* Screenshot grounding data

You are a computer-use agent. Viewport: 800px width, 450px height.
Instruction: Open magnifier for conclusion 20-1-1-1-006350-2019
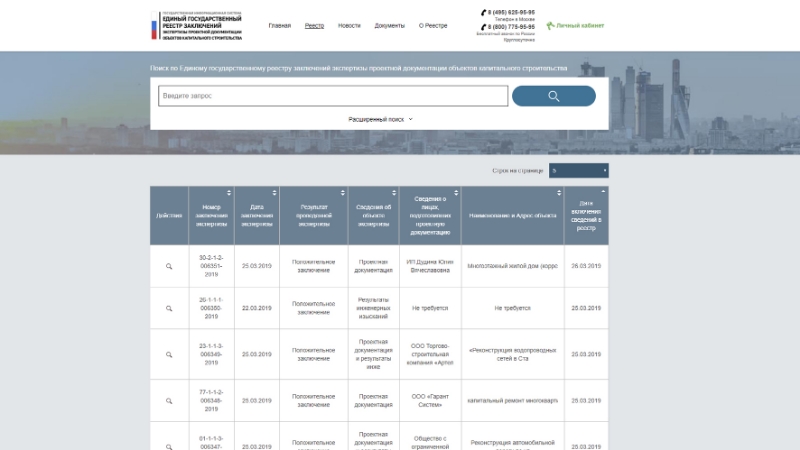click(x=169, y=308)
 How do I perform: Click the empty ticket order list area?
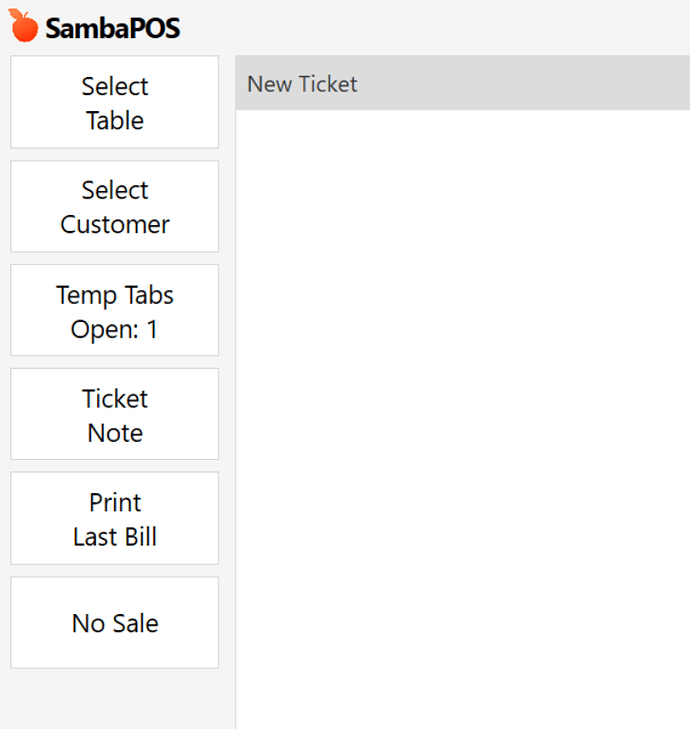click(463, 418)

* Work instruction
Return the lines from the one containing "How do I perform: Click" through the last line of the records, both included, exactly as written and with no pictures.

* Written answer
 How do I perform: Click the empty ticket order list area?
click(463, 418)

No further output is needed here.